Poll was sure what was wrong. ‘You’re a very naughty boy and all shagged out by wickedness.’

‘P’raps Woodentop is right,’ said Cale.

‘Perhaps she is, though she has a nerve calling anyone else naughty. You are worn out by the wickedness of others. The Redeemers poured it into you and now your soul is trying to spit it out.’

‘There can’t be much left.’

‘You haven’t swallowed a bad pork chop – you’ve swallowed a mill.’

‘One of those things that blow round with the wind?’

‘No – like a salt mill. A magic salt mill, like in the fairy tale.’

‘Never heard of it.’

‘Once upon a time the sea was filled with fresh water. One day a fisherman pulled up an old lamp in his nets. When he started to polish it up a genie came out who’d been imprisoned in the lamp by an evil magician. As a reward, the genie gave him a salt mill that produced salt for ever and ever. Then the genie flew away but the old fisherman was so exhausted that he dropped the mill and it fell to the bottom of the sea where the salt just came pouring out, never stopping. That’s why the sea is salty.’

‘I don’t know what you’re talking about.’

‘We must stop the mill from grinding.

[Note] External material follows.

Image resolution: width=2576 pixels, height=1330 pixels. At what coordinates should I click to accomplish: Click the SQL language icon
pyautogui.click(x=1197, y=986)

We need to find some medicine.’

‘About time.’

Sister Wray did not react. Poll was not so reticent.

‘You ungrateful hooligan.’

‘Grateful for what?’ he said, still looking at Sister Wray who turned to the puppet.

‘He has a point. We must do better.’

‘Is that dummy part of your religion?’

‘No. Poll is just Poll.’

This made it all seem stranger than it had at first sight. It was true that he’d been startled on first meeting them. On the other hand he was used to, expected even, anyone dressed as a priest or nun to proclaim abnormal beliefs and behave in an outlandish manner.

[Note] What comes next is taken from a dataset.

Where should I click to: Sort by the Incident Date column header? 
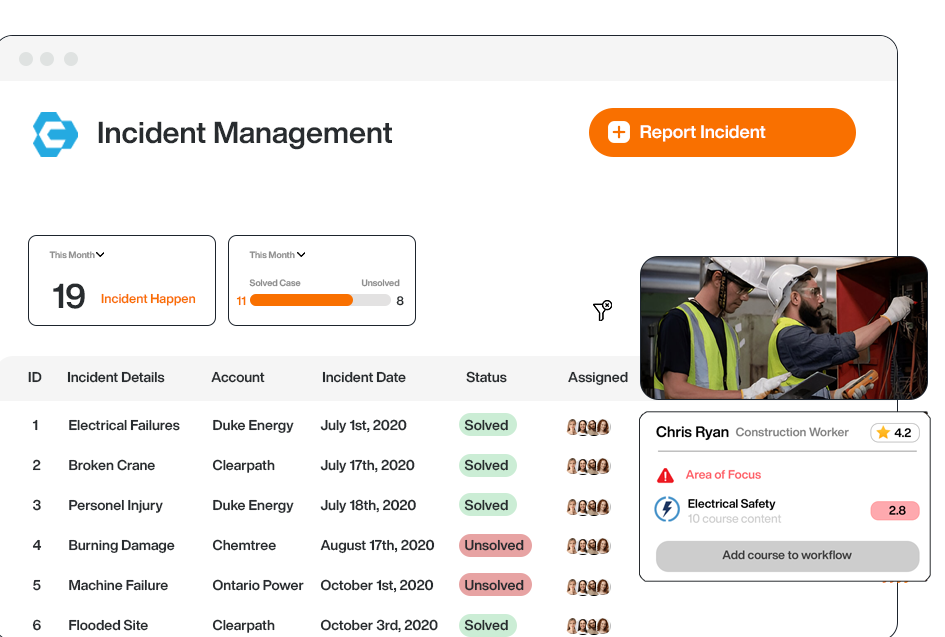point(363,378)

The Redeemers’ prayer before breakfast stated their firm belief in the Eight Impossible Things. Almost every minute of every day for his entire life they had told him something about devils flying above him in the air or angels at his shoulder weeping when he sinned. Deranged behaviour and mad beliefs were normal to him. He was not even very impressed by Sister Wray’s talent for the different voice that seemed to come from Poll – he had seen voice-throwers outside the Red Opera on bullfight days.

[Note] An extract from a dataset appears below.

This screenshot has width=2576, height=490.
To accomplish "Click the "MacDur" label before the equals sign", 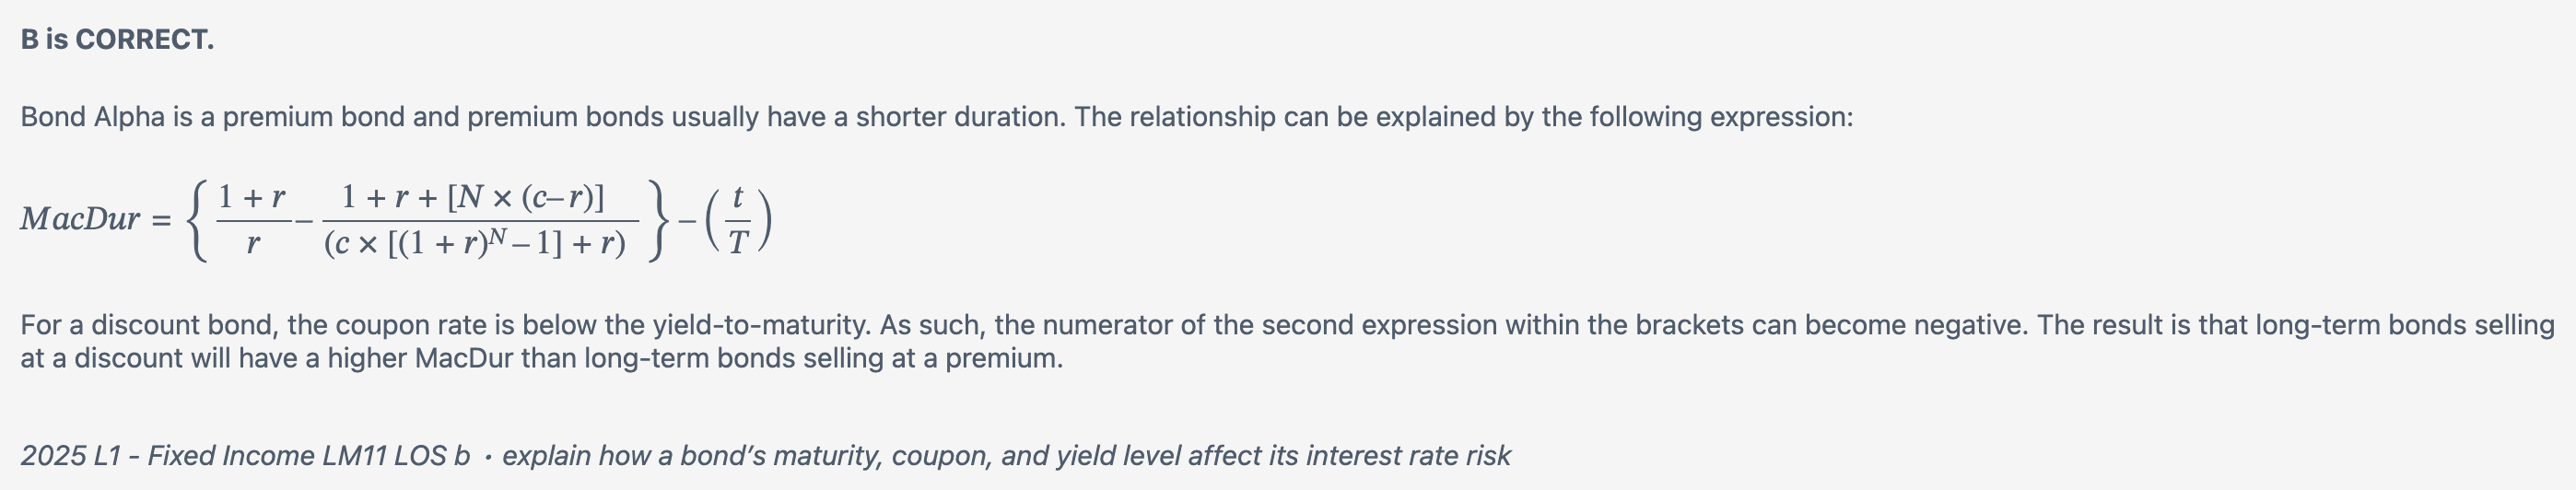I will tap(80, 219).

One day he knocked on Sister Wray’s door but there was no answer. He was perfectly aware that he should knock once more but he opened the door after the shortest pause possible. He hoped, of course, to find Sister Wray without her obnubilate (she had told him what her veil was called when he asked). Surely she wouldn’t wear it when she was on her own? He might even enter to find her naked. Would she be big-breasted and with red nipples the size of the dainty saucers they used at Materazzi tea parties? He had dreamt of her like this. Or would she be ugly and old with the skin hanging from her chest like damp washing on a clothesline? Or something else he hadn’t thought of? His distant hopes were to be disappointed. He entered quietly – cats would have begrudged him. She was in her chair but asleep and lightly snoring, as was Poll – though in a completely different tone and rhythm. Sister Wray’s snoring was like that of a small child, soft and low. Poll’s was like an old man dreaming of grudges.